Canada’s Austerity Consensus

I have a longer piece out in Jacobin today on tracing the roots of today’s austerity consensus in Canada to the 1990s. In a way, it’s me coming to terms with the last twenty years of Canadian political economy.

How exceptional is Prime Minister Stephen Harper and his crop of Canadian conservatives? For not just large- and small-l liberals, but also some leftists, the last decade has been an aberration — particularly compared to the alleged synthesis between responsible government and economic expansion that occurred during the 1990s. Yet while both public and elite consensus has shifted even further to the right since the ’90s, too often Harper and the current Conservatives are portrayed as an anomaly rather than a continuation.

The ultimate irony of the last two decades of austerity may be that Harper’s Conservatives have been able to rest comfortably on their laurels because of previous attacks on working-class power and livelihoods, even temporarily increasing public spending to save a system in crisis.

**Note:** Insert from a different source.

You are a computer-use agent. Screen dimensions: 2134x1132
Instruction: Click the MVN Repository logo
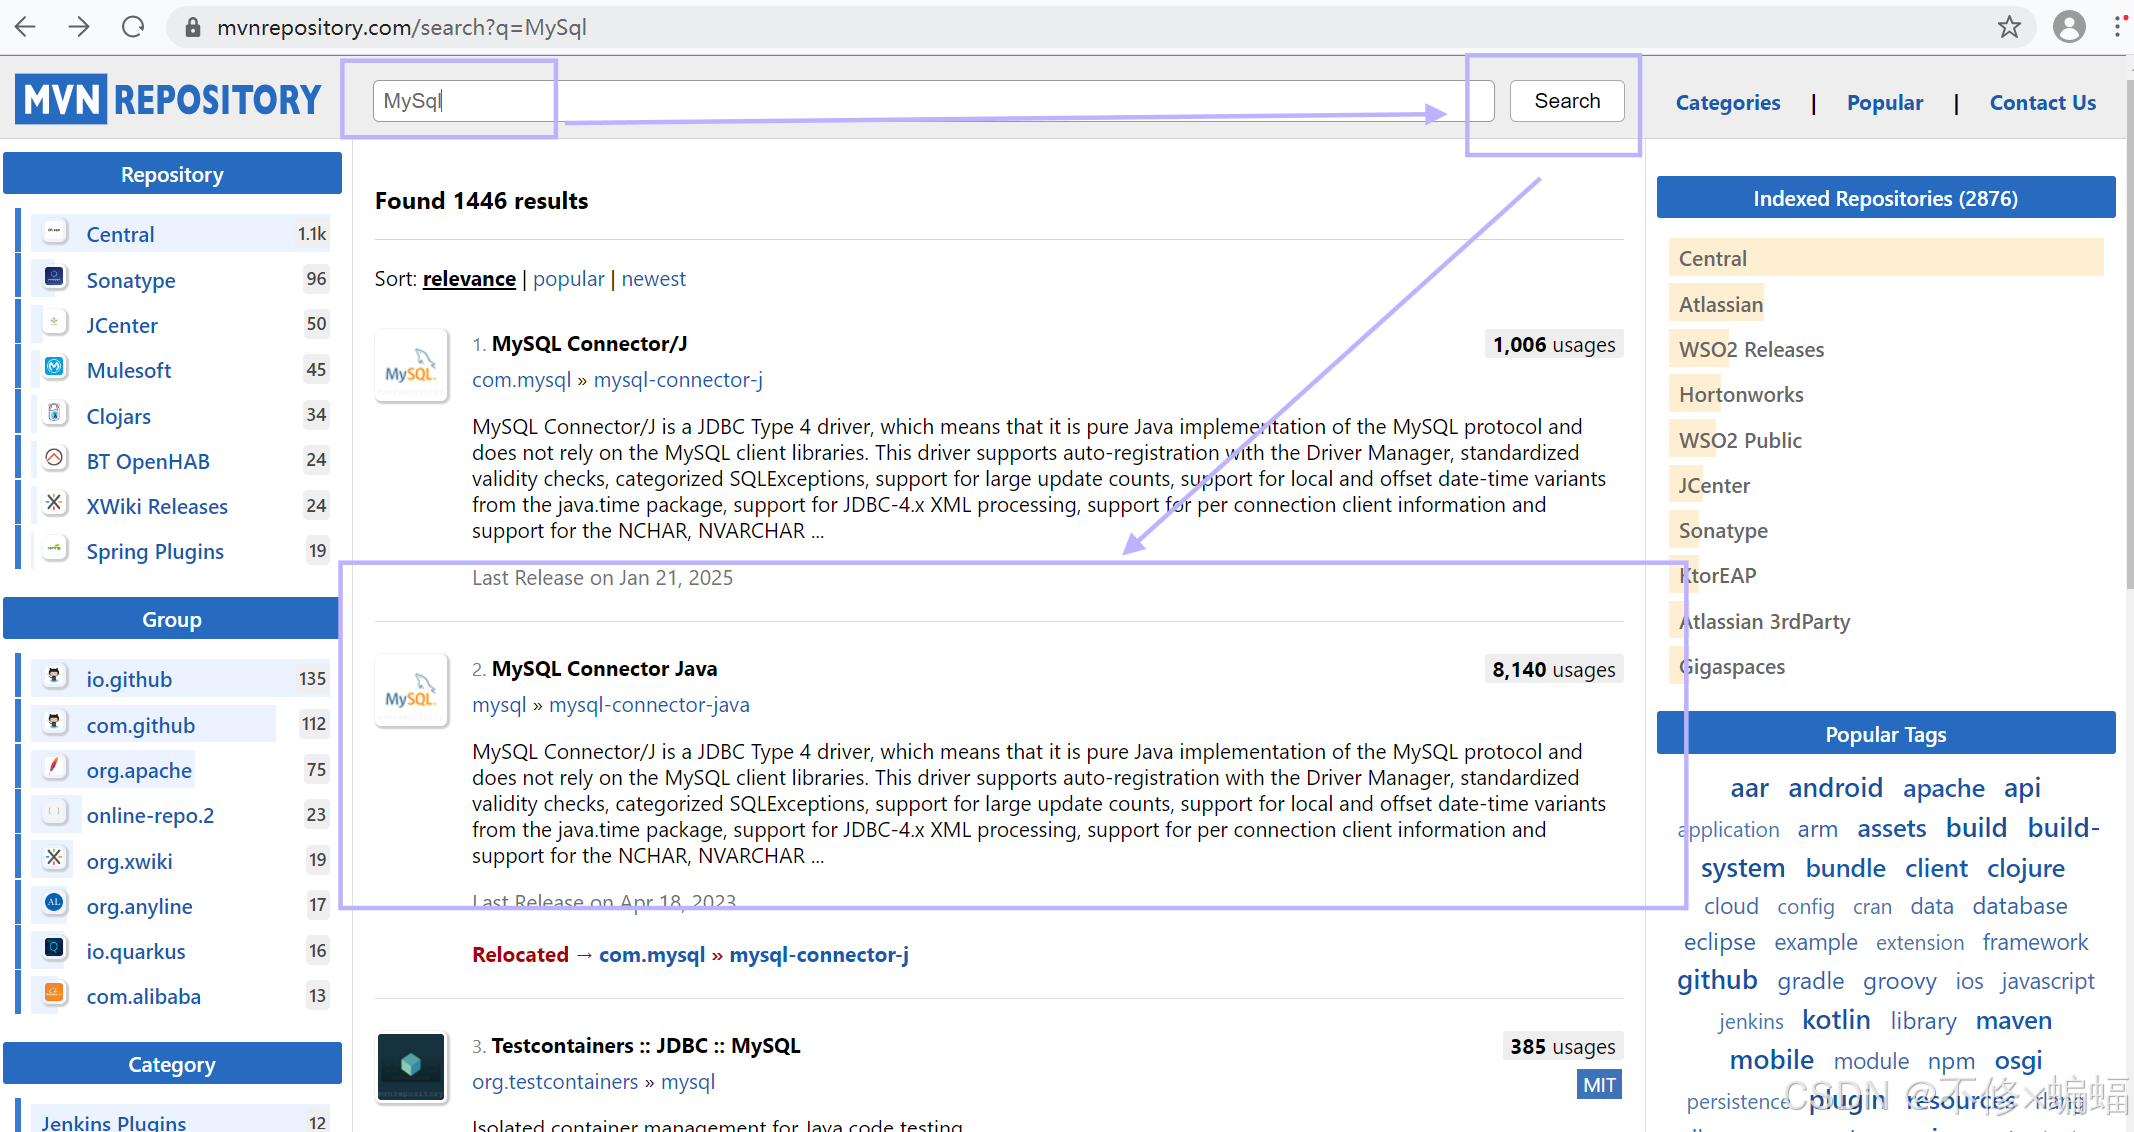[168, 100]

While the 1980s had laid some of the groundwork in Canada, the Right’s counterrevolution was not as successful as it had been under Ronald Reagan in the US or Margaret Thatcher in the UK. It was up to Canada’s Liberal Party, the centrist, “natural governing party,” to cement it.

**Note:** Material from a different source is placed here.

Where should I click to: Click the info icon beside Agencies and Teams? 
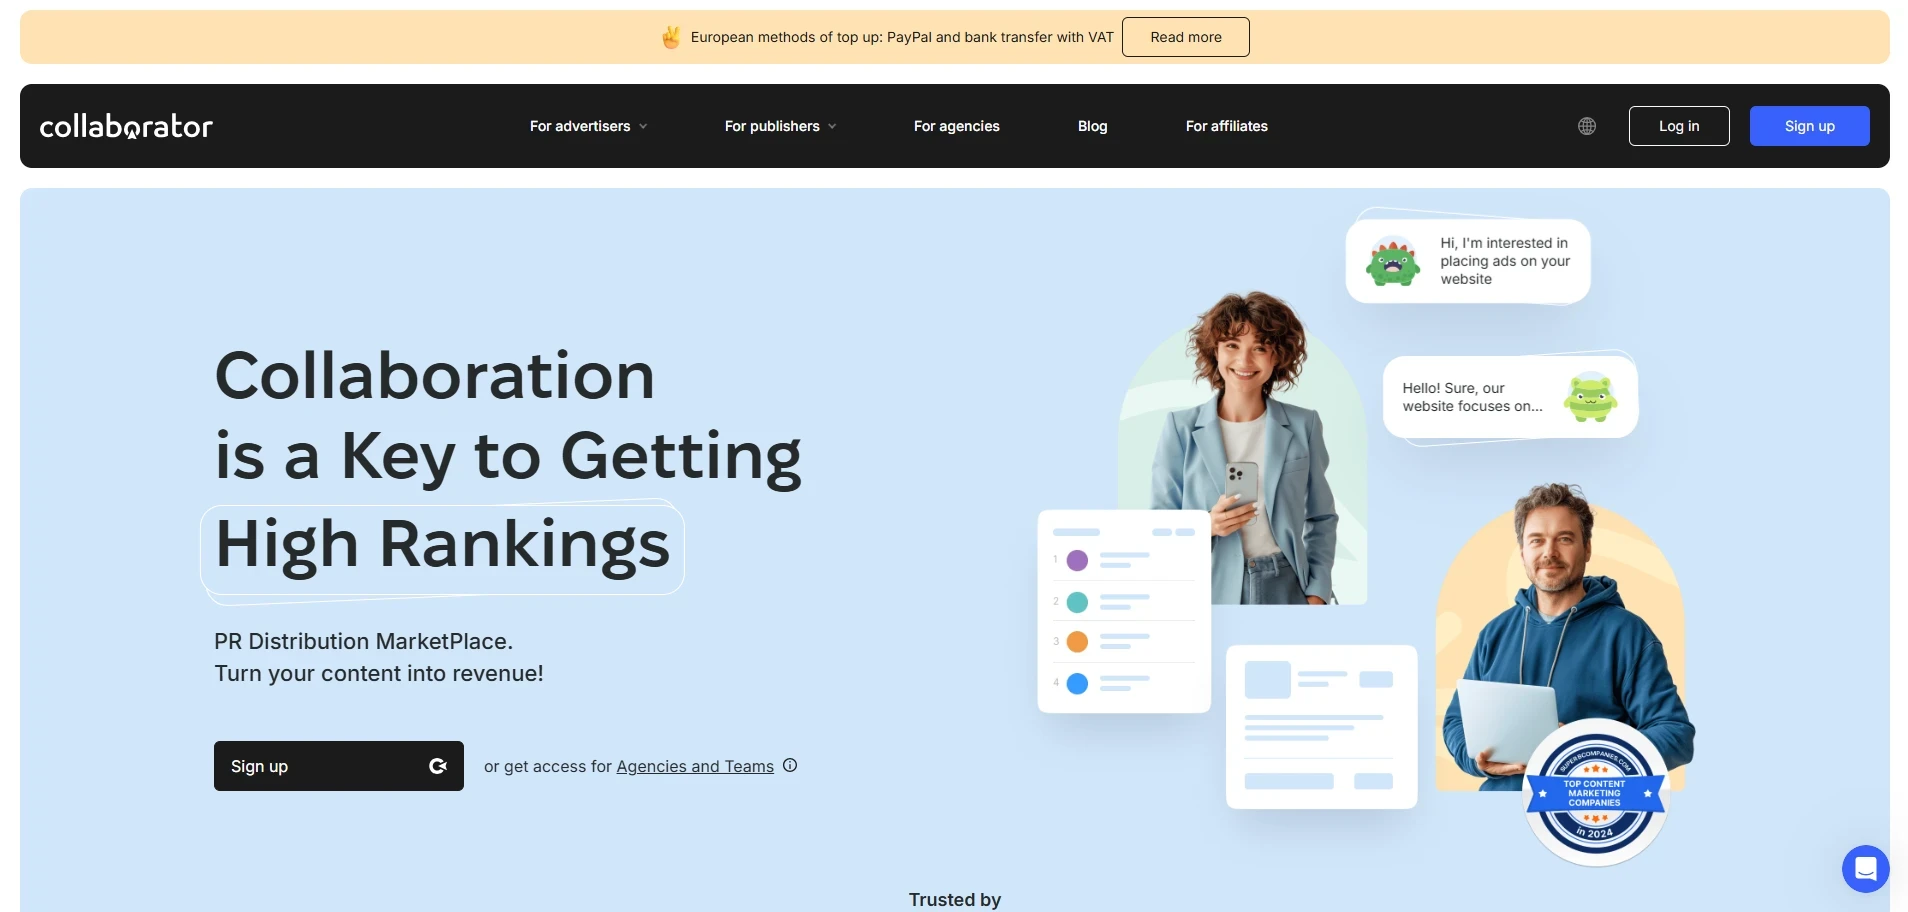click(790, 765)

PM CHRETIEN AND DEPUTY PM GRAY APPLAUD FINANCE MINISTER MARTIN

In his 1994 budget speech, Paul Martin — then the finance minister, later the prime minister — encapsulated the Liberal message:

It is now time for government to get its fiscal house in order. For years, governments have been promising more than they can deliver, and delivering more than they can afford. That has to end. We are ending it . . . Over the next three years, for every one dollar raised in new revenues we will cut five dollars in government expenditures.

The subsequent austerity drive was one of the most severe in the Global North, and remains the foundation for the Right’s strategy of death by a thousand cuts.

Taking this longer view of the political economy of Canadian austerity — and the nature of Harper’s conservatism — isn’t just crucial to making sense of the present. It provides more stable ground to fight for a less austere future.